- DIRECTIONS FOR THIS TASK
In the listing below, find the line with "[Correio do Grande Recife] (95, 15)" and the line with "Home (54, 2512)". Repeat those two lines and all lines between them exactly.

- THE RECORDS
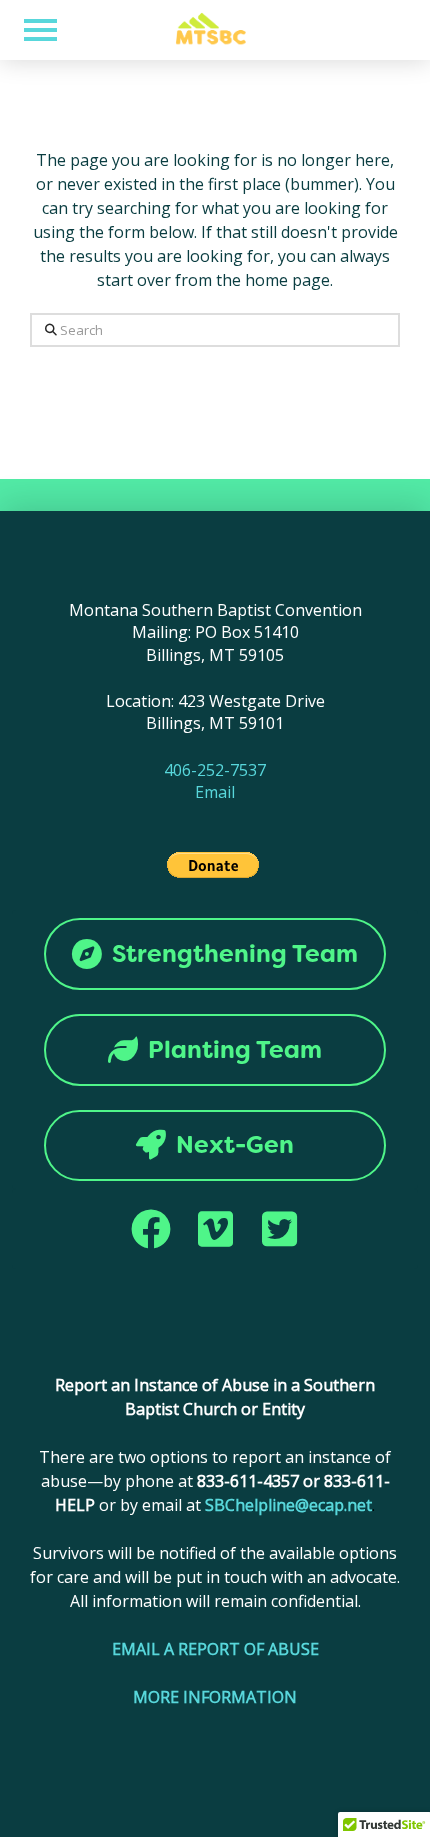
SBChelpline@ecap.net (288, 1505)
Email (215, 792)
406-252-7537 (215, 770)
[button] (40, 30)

---

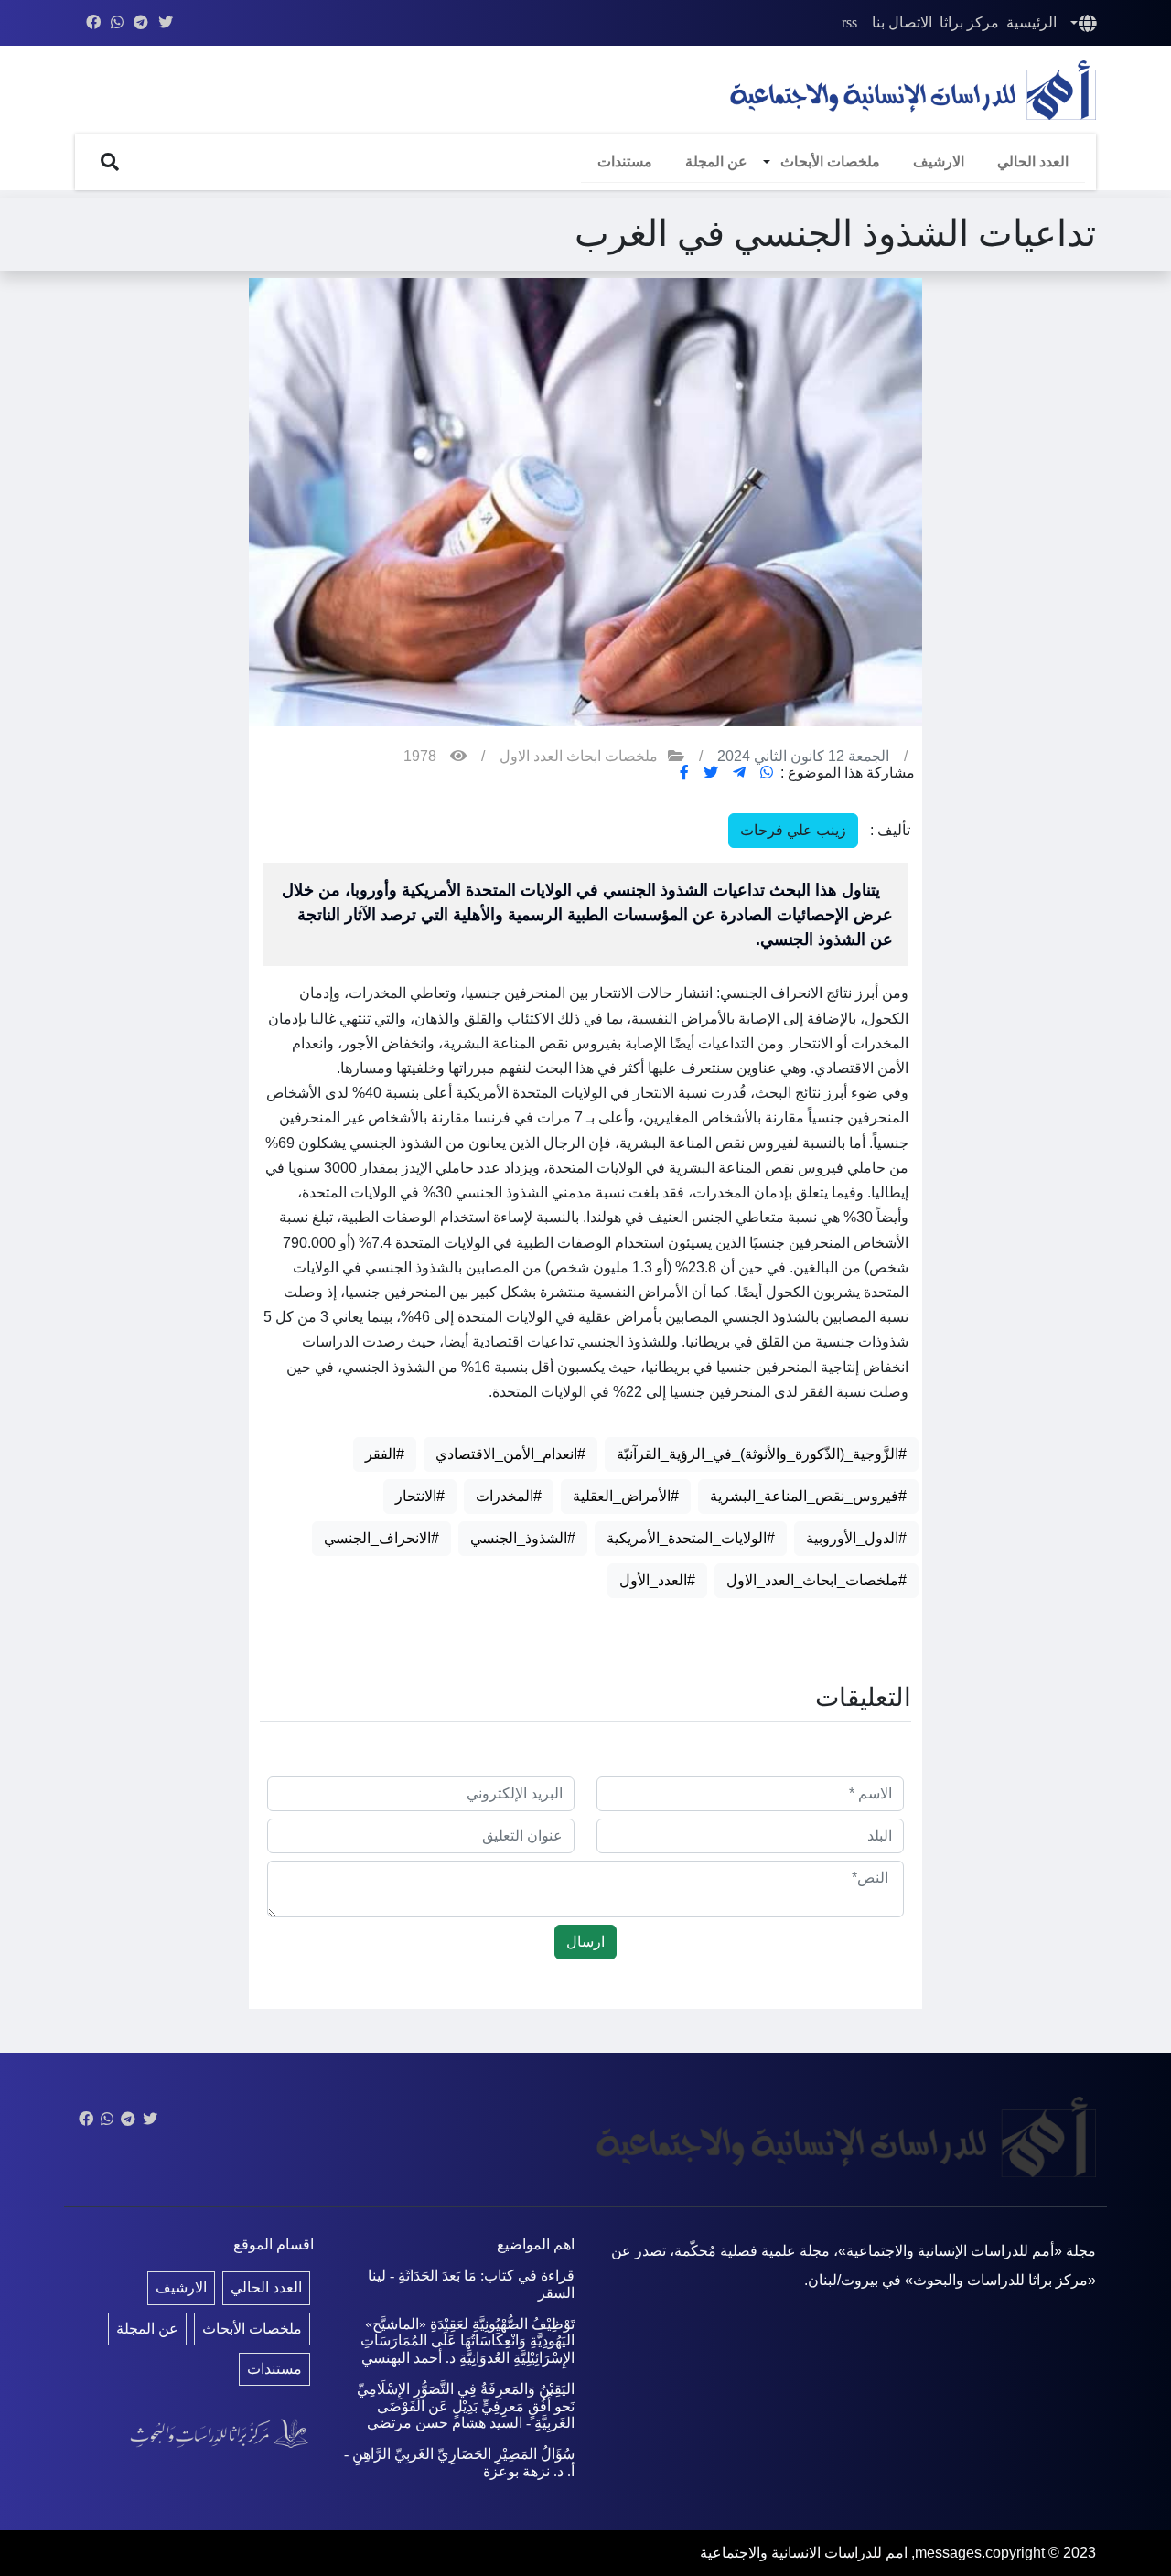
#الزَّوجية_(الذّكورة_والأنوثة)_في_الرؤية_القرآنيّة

...

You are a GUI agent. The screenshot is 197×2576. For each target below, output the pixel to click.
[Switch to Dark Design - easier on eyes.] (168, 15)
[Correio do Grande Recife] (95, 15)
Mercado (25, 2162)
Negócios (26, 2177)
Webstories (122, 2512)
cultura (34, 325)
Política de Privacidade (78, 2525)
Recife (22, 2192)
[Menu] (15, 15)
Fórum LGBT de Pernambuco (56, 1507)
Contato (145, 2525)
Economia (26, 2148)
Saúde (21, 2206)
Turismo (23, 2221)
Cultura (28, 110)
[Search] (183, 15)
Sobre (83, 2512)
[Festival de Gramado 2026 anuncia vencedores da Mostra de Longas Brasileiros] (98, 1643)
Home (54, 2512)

- RESPONSE TO THE TASK
[Correio do Grande Recife] (95, 15)
Mercado (25, 2162)
Negócios (26, 2177)
Webstories (122, 2512)
cultura (34, 325)
Política de Privacidade (78, 2525)
Recife (22, 2192)
[Menu] (15, 15)
Fórum LGBT de Pernambuco (56, 1507)
Contato (145, 2525)
Economia (26, 2148)
Saúde (21, 2206)
Turismo (23, 2221)
Cultura (28, 110)
[Search] (183, 15)
Sobre (83, 2512)
[Festival de Gramado 2026 anuncia vencedores da Mostra de Longas Brasileiros] (98, 1643)
Home (54, 2512)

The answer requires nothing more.